Each line of the records needs to come back exactly as written.

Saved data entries
----

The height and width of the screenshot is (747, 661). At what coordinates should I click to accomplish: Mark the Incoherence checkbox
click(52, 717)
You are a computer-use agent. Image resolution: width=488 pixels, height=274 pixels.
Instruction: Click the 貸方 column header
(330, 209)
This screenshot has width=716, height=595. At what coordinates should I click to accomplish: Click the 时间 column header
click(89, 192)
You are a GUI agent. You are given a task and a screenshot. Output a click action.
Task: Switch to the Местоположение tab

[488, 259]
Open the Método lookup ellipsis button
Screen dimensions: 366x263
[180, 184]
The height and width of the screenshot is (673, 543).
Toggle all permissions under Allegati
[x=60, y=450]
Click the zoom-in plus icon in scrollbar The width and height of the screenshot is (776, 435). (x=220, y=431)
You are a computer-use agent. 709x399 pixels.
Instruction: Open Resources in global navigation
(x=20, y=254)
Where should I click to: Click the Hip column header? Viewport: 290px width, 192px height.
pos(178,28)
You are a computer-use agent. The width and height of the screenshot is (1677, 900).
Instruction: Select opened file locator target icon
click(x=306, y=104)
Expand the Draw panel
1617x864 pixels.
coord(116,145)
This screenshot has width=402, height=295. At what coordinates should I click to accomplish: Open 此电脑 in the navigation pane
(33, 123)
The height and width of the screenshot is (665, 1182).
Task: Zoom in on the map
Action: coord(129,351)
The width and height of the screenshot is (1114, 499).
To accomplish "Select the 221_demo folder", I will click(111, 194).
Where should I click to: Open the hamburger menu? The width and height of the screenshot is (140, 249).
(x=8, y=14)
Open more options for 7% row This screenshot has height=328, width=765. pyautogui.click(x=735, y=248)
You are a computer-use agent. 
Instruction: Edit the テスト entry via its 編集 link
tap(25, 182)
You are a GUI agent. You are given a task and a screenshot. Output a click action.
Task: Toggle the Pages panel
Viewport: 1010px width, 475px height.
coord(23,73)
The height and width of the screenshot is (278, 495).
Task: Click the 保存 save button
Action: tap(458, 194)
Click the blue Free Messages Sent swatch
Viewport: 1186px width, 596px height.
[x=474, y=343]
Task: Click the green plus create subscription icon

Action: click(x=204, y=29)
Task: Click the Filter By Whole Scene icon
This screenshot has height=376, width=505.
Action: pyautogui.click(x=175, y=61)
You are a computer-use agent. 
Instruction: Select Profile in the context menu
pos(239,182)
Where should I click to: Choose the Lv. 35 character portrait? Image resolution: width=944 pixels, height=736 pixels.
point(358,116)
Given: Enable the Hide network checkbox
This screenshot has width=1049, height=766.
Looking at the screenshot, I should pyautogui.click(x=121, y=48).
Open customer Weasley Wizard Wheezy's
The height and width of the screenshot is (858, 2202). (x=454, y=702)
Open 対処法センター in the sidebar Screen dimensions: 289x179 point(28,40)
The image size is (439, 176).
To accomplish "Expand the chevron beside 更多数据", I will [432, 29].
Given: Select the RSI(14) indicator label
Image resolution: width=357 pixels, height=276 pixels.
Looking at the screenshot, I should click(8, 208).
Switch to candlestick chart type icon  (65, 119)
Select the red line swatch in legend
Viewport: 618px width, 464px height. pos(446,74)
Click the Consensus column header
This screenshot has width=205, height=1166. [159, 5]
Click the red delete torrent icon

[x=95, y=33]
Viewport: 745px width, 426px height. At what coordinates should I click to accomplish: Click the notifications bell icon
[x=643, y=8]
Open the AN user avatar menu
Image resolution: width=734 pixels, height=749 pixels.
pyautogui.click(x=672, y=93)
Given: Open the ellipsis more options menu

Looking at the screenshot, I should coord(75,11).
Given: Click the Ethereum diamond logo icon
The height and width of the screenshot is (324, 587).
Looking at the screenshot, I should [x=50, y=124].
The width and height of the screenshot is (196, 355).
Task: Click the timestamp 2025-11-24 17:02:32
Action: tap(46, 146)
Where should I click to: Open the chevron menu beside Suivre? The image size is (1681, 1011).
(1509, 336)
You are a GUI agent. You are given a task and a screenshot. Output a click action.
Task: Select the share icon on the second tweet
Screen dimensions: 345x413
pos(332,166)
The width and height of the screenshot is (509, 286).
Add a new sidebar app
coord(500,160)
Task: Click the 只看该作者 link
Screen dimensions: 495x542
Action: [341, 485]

----

> _OUTPUT OF THE TASK_:
The height and width of the screenshot is (747, 661). At what coordinates should I click to accomplish: Mark the Incoherence checkbox
click(52, 717)
You are a computer-use agent. Image resolution: width=488 pixels, height=274 pixels.
Instruction: Click the 貸方 column header
(330, 209)
This screenshot has width=716, height=595. At what coordinates should I click to accomplish: Click the 时间 column header
click(89, 192)
You are a GUI agent. You are given a task and a screenshot. Output a click action.
Task: Switch to the Местоположение tab

[488, 259]
Open the Método lookup ellipsis button
Screen dimensions: 366x263
[180, 184]
The height and width of the screenshot is (673, 543).
Toggle all permissions under Allegati
[x=60, y=450]
Click the zoom-in plus icon in scrollbar The width and height of the screenshot is (776, 435). (x=220, y=431)
You are a computer-use agent. 709x399 pixels.
Instruction: Open Resources in global navigation
(x=20, y=254)
Where should I click to: Click the Hip column header? Viewport: 290px width, 192px height.
pos(178,28)
You are a computer-use agent. The width and height of the screenshot is (1677, 900).
Instruction: Select opened file locator target icon
click(x=306, y=104)
Expand the Draw panel
1617x864 pixels.
coord(116,145)
This screenshot has width=402, height=295. At what coordinates should I click to accomplish: Open 此电脑 in the navigation pane
(33, 123)
The height and width of the screenshot is (665, 1182).
Task: Zoom in on the map
Action: coord(129,351)
The width and height of the screenshot is (1114, 499).
To accomplish "Select the 221_demo folder", I will click(111, 194).
Where should I click to: Open the hamburger menu? The width and height of the screenshot is (140, 249).
(x=8, y=14)
Open more options for 7% row This screenshot has height=328, width=765. pyautogui.click(x=735, y=248)
You are a computer-use agent. 
Instruction: Edit the テスト entry via its 編集 link
tap(25, 182)
You are a GUI agent. You are given a task and a screenshot. Output a click action.
Task: Toggle the Pages panel
Viewport: 1010px width, 475px height.
coord(23,73)
The height and width of the screenshot is (278, 495).
Task: Click the 保存 save button
Action: tap(458, 194)
Click the blue Free Messages Sent swatch
Viewport: 1186px width, 596px height.
[x=474, y=343]
Task: Click the green plus create subscription icon

Action: click(x=204, y=29)
Task: Click the Filter By Whole Scene icon
This screenshot has height=376, width=505.
Action: pyautogui.click(x=175, y=61)
You are a computer-use agent. 
Instruction: Select Profile in the context menu
pos(239,182)
Where should I click to: Choose the Lv. 35 character portrait? Image resolution: width=944 pixels, height=736 pixels.
point(358,116)
Given: Enable the Hide network checkbox
This screenshot has width=1049, height=766.
Looking at the screenshot, I should pyautogui.click(x=121, y=48).
Open customer Weasley Wizard Wheezy's
The height and width of the screenshot is (858, 2202). (x=454, y=702)
Open 対処法センター in the sidebar Screen dimensions: 289x179 point(28,40)
The image size is (439, 176).
To accomplish "Expand the chevron beside 更多数据", I will [432, 29].
Given: Select the RSI(14) indicator label
Image resolution: width=357 pixels, height=276 pixels.
Looking at the screenshot, I should click(8, 208).
Switch to candlestick chart type icon  (65, 119)
Select the red line swatch in legend
Viewport: 618px width, 464px height. pos(446,74)
Click the Consensus column header
This screenshot has width=205, height=1166. [159, 5]
Click the red delete torrent icon

[x=95, y=33]
Viewport: 745px width, 426px height. At what coordinates should I click to accomplish: Click the notifications bell icon
[x=643, y=8]
Open the AN user avatar menu
Image resolution: width=734 pixels, height=749 pixels.
pyautogui.click(x=672, y=93)
Given: Open the ellipsis more options menu

Looking at the screenshot, I should coord(75,11).
Given: Click the Ethereum diamond logo icon
The height and width of the screenshot is (324, 587).
Looking at the screenshot, I should [x=50, y=124].
The width and height of the screenshot is (196, 355).
Task: Click the timestamp 2025-11-24 17:02:32
Action: tap(46, 146)
Where should I click to: Open the chevron menu beside Suivre? The image size is (1681, 1011).
(1509, 336)
You are a GUI agent. You are given a task and a screenshot. Output a click action.
Task: Select the share icon on the second tweet
Screen dimensions: 345x413
pos(332,166)
The width and height of the screenshot is (509, 286).
Add a new sidebar app
coord(500,160)
Task: Click the 只看该作者 link
Screen dimensions: 495x542
Action: [341, 485]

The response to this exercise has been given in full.